Contrôler les flux migratoires a été une des priorités en début de législature de l’ancienne ministre et secrétaire d’état à l’immigration Maggie De Block (Open VLD). Elle instaure alors une démarche de contrôle plus importante, limitant le nombre de demandes d’asile avec une politique très stricte et laborieuse dissuadant beaucoup de s’aventurer dans une démarche aussi complexe. Effectivement, les demandes sont en baisse en 2012 et 2013. Les refus, quant à eux, sont en augmentation d’après le CGRA[6] ! Ce qui en résulte questionne néanmoins les fondements de la politique belge d’accueil. En effet, la question qui se pose est la suivante : la Belgique se ferme-t-elle aux demandeurs d’asile?
Sur 19.731 décisions prises en 2012 par le CGRA, seuls 15% d’entre elles étaient positives.
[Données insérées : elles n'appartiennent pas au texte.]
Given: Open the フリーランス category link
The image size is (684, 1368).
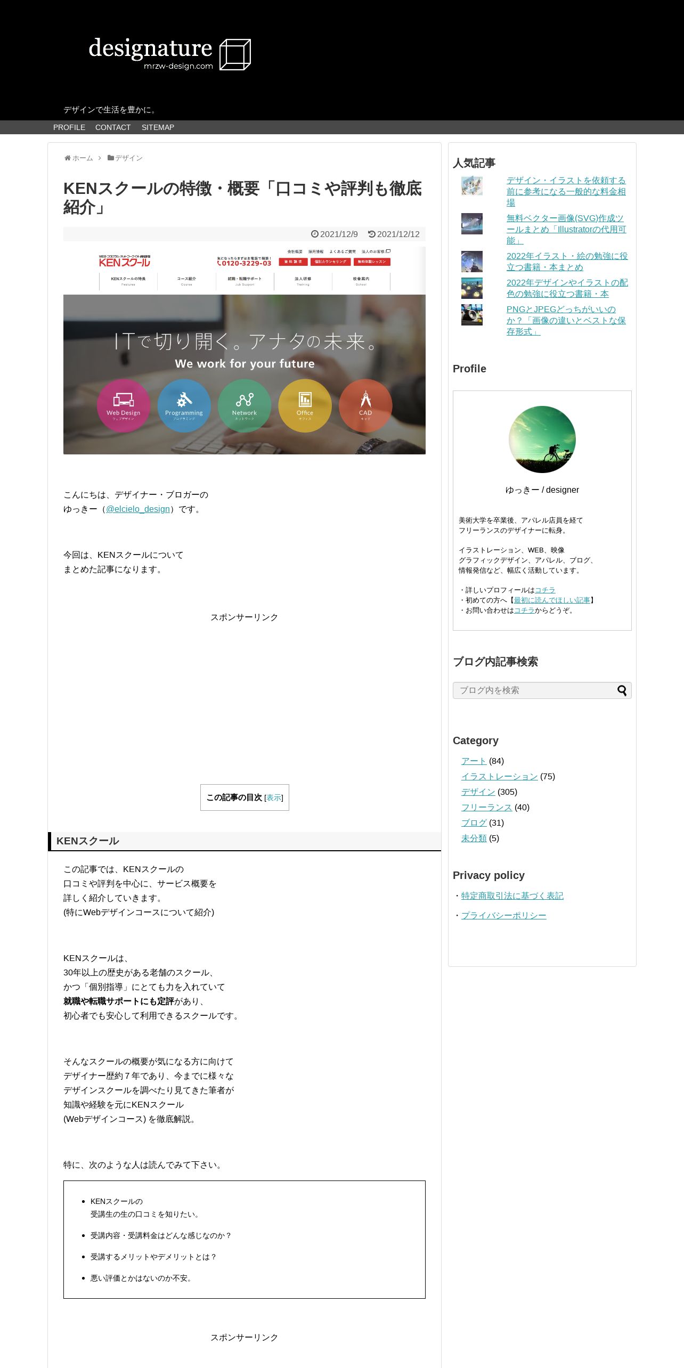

En comparaison à d’autres années, les années 2012 et 2013 montrent une tendance descendante des demandes inscrites par le CGRA, passant de 42.600 dossiers en 2000 à 25.500 en 2011 pour atteindre en 2013, 15.840 demandes d’asile. Ce qui montre une diminution de 26,2% par rapport à l’année précédente. En Belgique, cette évolution est à la baisse alors que dans beaucoup d’autres pays européens, le nombre de demandes d’asile est, au contraire, en hausse!
Selon le rapport d’activités de Fedasil, l’année 2013 a été une année de réorganisation du réseau d’accueil pour les demandeurs d’asile. Un centre d’accueil a été fermé : « Cette décision s’explique par le contexte budgétaire fédéral qui impose des économies et la baisse des demandes d’asile qui entraîne une diminution constante de l’occupation dans le réseau d’accueil. »
Au CIRE, on n’hésite pas à dire que pour les Afghans « il y a des dysfonctionnements… Politiquement, Maggie De Block pourrait faire des choses, mais ne les fait pas. L’ordre de quitter le territoire après un décision du CGRA est appliqué de manière automatique sans étudier le risque encouru pour l’Afghan qui retourne dans son pays ». Pour le CIRE, la Secrétaire d’Etat « se cache derrière son administration. »
Ces dernières années n’ont pas été de tout repos concernant la politique en matière d’asile et de migration. La proposition du nouvel accord de gouvernement poursuit cette évolution tout en apportant des modifications significatives aux politiques menées jusqu’ici.